Hedwig and the Angry Inch

Hedwig and the Angry Inch? More like Hedwig and this show was so good it made me angry! Don’t miss C Magazine’s first theatre review with professional Broadway critique extraordinaire, Atusa Assadi.

December 5, 2016

Broadway’s touring production of “Hedwing and the Angry Inch” is a mesmerizing success that transcends gender lines and redefines the meaning of the term “musical.” Hedwig lights up San Francisco’s Golden Gate theatre with the innovative music and lyrics of Stephen Trask. Headliner and Glee favorite Darren Criss delivers a stellar performances alongside supporting actress Lena Hall, who is reprising her Tony award-winning performance for this national tour. Criss dazzled in the role of Hedwig, a struggling genderqueer rock performer from East Berlin who does not allow her many hardships to strip her of her captivating pizzaz.

Before you ask: No, this isn’t a show about Harry Potter’s owl and his critical 2.54 centimeter-long tumor (although incidentally Criss did star in the fan-made cult hit “A Very Potter Musical.”) The title of the show stems from Hansel (now Hedwig) Schmidt’s botched sex change operation, which left her with an undesirable “angry inch” of flesh and consequent lifetime of defying norms of traditional gender expression.

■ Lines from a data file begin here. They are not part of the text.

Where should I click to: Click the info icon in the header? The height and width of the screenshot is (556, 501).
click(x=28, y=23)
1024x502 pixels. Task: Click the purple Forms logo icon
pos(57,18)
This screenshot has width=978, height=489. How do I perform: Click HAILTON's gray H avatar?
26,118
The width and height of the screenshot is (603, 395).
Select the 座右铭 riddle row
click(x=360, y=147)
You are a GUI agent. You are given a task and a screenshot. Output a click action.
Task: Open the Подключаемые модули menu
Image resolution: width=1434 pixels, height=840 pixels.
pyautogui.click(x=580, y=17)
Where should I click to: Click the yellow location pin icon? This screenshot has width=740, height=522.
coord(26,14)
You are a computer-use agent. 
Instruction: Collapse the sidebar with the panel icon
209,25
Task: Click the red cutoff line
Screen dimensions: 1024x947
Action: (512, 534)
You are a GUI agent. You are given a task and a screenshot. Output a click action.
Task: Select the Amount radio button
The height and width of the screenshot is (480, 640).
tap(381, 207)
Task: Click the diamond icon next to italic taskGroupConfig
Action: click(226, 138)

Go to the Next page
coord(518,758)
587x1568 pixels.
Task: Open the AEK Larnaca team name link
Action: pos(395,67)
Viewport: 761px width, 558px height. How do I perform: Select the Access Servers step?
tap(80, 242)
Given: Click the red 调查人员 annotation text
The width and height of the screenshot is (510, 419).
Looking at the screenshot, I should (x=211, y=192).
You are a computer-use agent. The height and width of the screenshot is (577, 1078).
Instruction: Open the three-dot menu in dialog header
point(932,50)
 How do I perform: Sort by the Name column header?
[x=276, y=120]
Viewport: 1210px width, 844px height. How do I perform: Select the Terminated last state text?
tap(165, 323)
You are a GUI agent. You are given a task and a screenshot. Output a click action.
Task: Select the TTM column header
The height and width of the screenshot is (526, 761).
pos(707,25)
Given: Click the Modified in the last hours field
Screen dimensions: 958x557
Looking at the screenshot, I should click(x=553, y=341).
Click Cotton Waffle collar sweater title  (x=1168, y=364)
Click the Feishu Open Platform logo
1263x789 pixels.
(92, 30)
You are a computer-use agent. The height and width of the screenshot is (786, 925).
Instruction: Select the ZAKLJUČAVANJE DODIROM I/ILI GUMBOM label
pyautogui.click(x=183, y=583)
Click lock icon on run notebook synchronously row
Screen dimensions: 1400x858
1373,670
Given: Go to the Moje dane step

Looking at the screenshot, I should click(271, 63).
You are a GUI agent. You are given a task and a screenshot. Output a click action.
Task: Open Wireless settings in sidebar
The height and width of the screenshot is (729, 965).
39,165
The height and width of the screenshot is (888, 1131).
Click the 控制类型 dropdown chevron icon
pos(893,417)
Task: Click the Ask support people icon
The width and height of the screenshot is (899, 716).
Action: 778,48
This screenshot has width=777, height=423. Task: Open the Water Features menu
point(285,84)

The show is loosely based on the life and experiences of the script’s author, John Cameron Mitchell, the son of an American General based in West Berlin. The idea for Hedwig’s character was inspired by Mitchell’s German babysitter who moonlighted as a prostitute from her home in “wicked little town” Junction City, Kansas.

The setup of the show has viewers serve as the audience for Hedwig’s rock-meets-offbeat comedy show with improvised references to current events and localities to keep each show fresh and high-energy. The scene never changes from the venue of the rock show, meaning that the cast of characters remains constant the whole show. With the exception of the band they are backed by, the entire cast is made up of Hedwig and her husband, Croatian immigrant and former drag queen Yitzhak (Hall), who is played by a woman to push the show’s gender fluidity even further.

One of the best things about this explosive rock musical is that it doesn’t take itself too seriously. Although the topics addressed are real and delicate, the play invites you to laugh at the oddities, but also share in the sorrow of Hedwig’s lowest points. I was excited and engaged the entire time, marvelling at the show’s singularity and ability to entertain while addressing real issues in a palatable way. I’d strongly recommend this show to anyone with a “sweet tooth” for groundbreaking performances, or an affinity for edgy but moving rock ballads.

Hedwig is a special show because it asks nothing of you in terms of experience with sensitive issues of gender — only that you engage for the full 100 minutes and that you love and respect the electrifying heroine. The crowd doesn’t feel exclusive at all; there’s no unspoken rule that “only the hyper-consciously politically correct are welcome.” In fact, as I took my seat behind several rows of elderly patrons (as one must expect at any theatre performance, but especially a matinee) and snapped a photo for a friendly lesbian couple and their ten-year-old daughter, I decided that this show has something for almost any demographic to enjoy. Certainly, some of the older viewers were a little shaken up by the movement of Darren Criss’ meaty thighs, but overall I believe this show is for everyone (this point was carried home when almost the entire audience waited in the rare San Francisco sun for some two hours for Criss at the stagedoor.) It’s about when the important things in life get “botched” and how we cope and move on from those situations; it’s about anger, love, forgiveness, and most of all, our humanity.

As something of a globally acknowledged connoisseur of musicals, I’ve come to tire of the “classic” format. I resent shows from the mid 20th century full of cheesy dance breaks and cringeworthy jazz hands, delivering cliché messages with damsels in distress belting one last high C before their timely rescue by a dreamy but morally questionable knight in shining armor. The thought of shows like “Oklahoma” makes me roll my eyes. When I watch a musical, I crave something creative and original, something that delivers a crucial message, that revolutionizes the medium evoking the whole host of emotions from the audience and reminds everyone of their shared vulnerability. Hedwig delivers on all of these fronts.